Data extracted from a collection
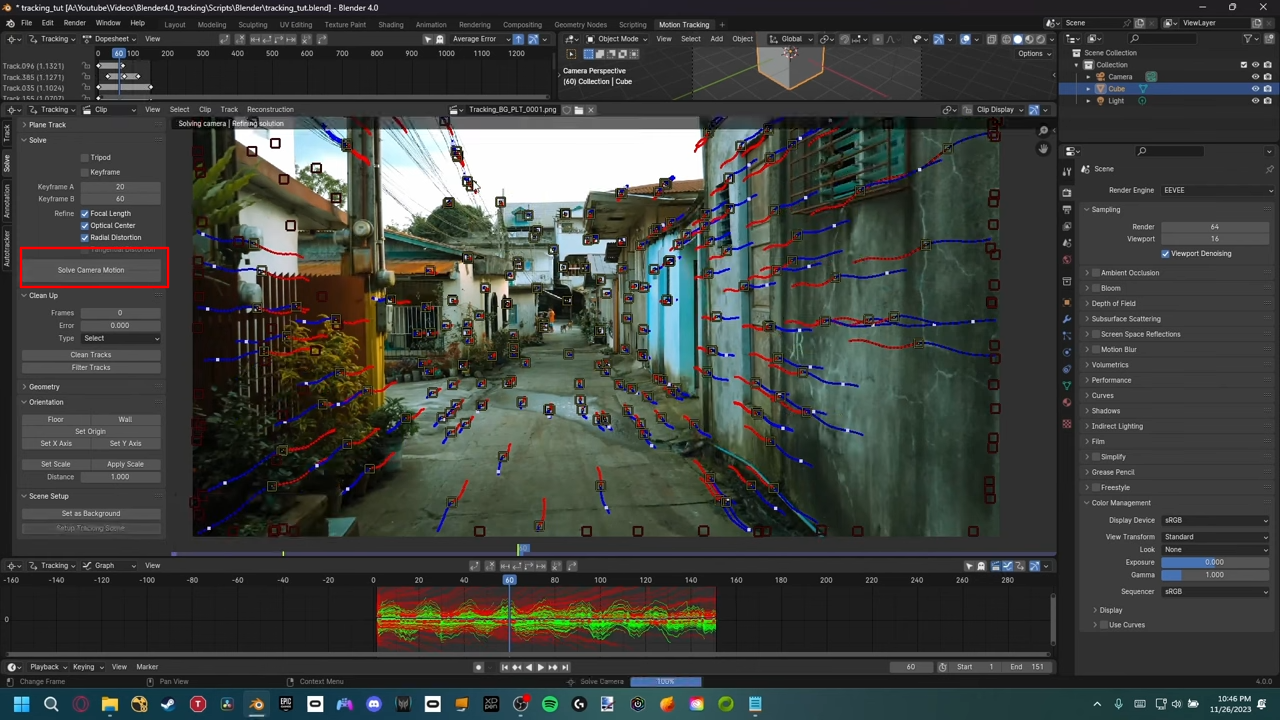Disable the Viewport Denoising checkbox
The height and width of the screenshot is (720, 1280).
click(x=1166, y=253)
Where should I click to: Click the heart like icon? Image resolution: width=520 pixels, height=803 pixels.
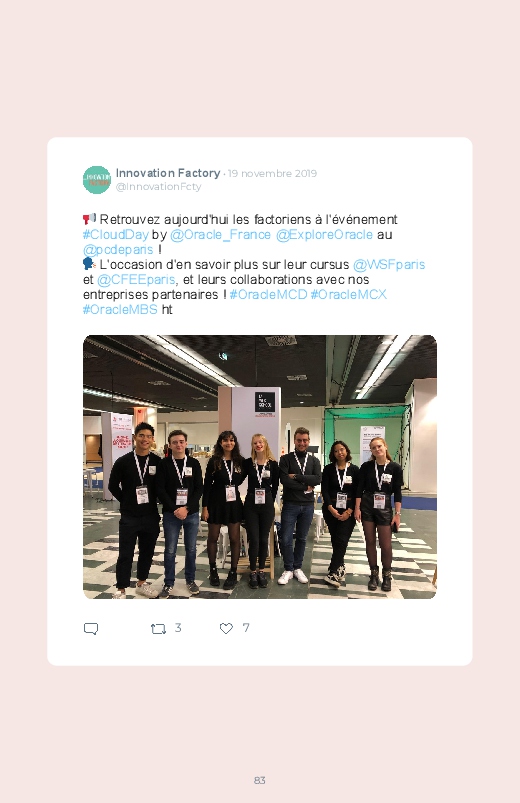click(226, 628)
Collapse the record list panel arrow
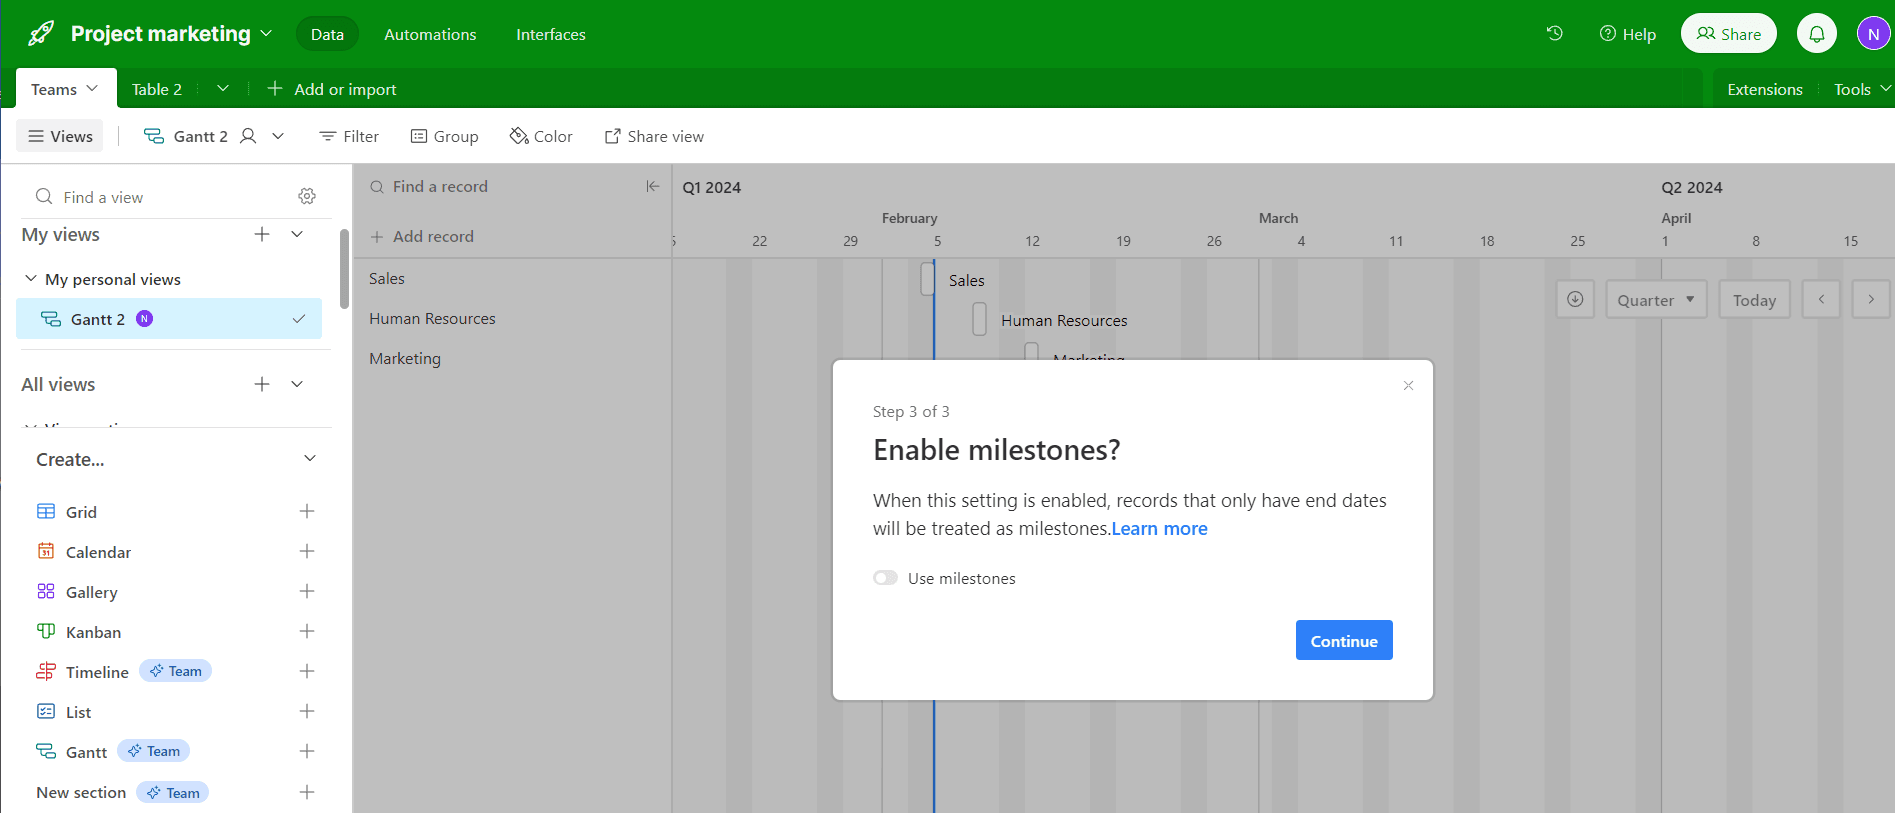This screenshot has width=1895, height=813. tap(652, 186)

==

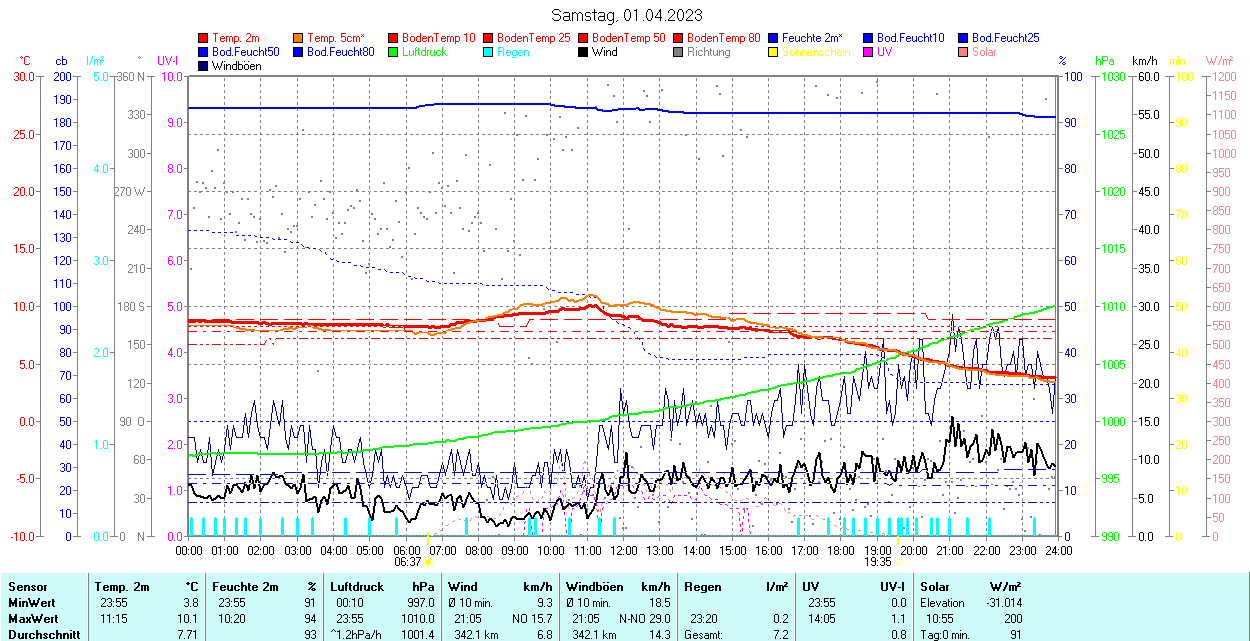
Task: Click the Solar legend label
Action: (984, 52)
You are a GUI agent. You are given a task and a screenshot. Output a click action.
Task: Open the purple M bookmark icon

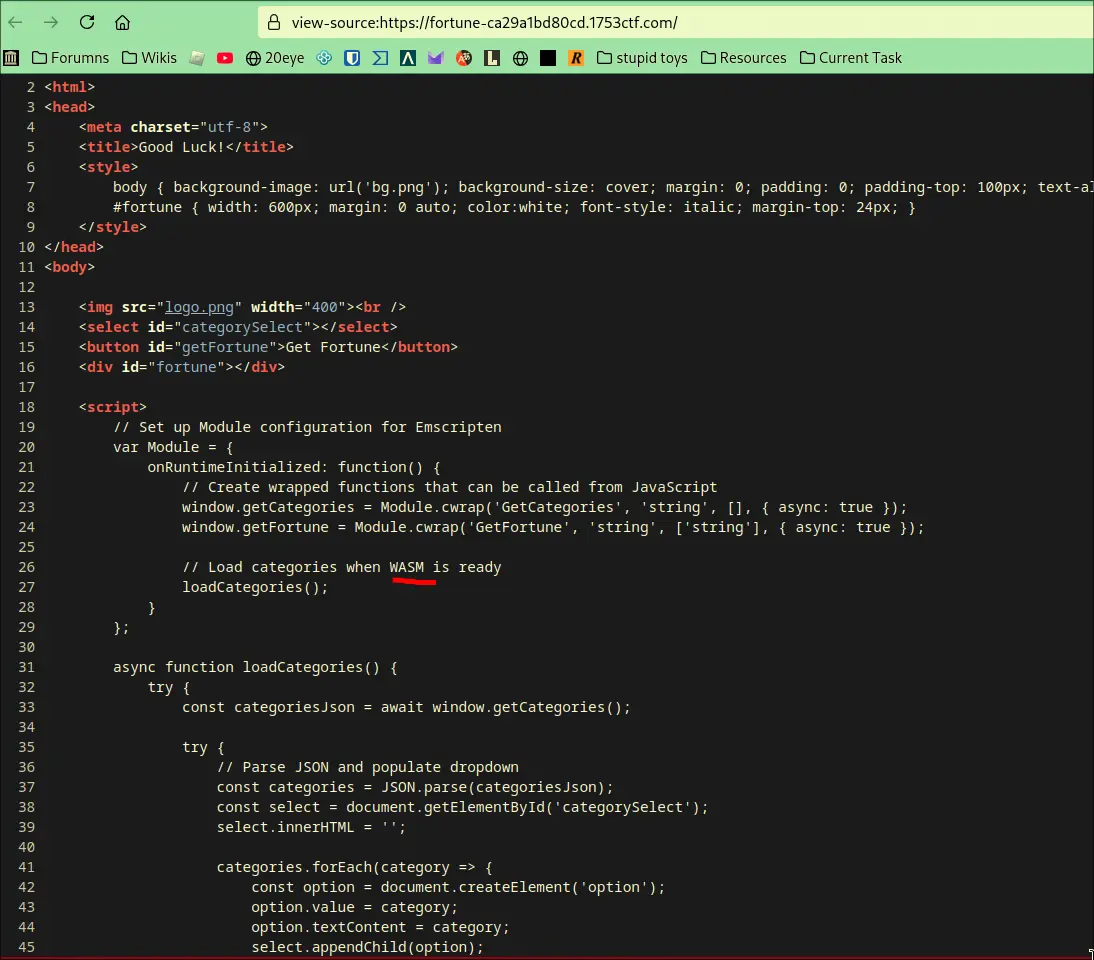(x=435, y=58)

* * *

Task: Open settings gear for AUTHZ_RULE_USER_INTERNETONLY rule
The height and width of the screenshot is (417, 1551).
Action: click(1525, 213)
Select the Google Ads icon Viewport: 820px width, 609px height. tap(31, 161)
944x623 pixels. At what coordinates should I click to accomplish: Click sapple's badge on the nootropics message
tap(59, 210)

Task description
Look above for the line with "Task: Open settings" and the line with "Select the Google". Retype those two lines and every line between them exactly, adding nothing.

Written answer
Task: Open settings gear for AUTHZ_RULE_USER_INTERNETONLY rule
The height and width of the screenshot is (417, 1551).
Action: click(1525, 213)
Select the Google Ads icon Viewport: 820px width, 609px height. tap(31, 161)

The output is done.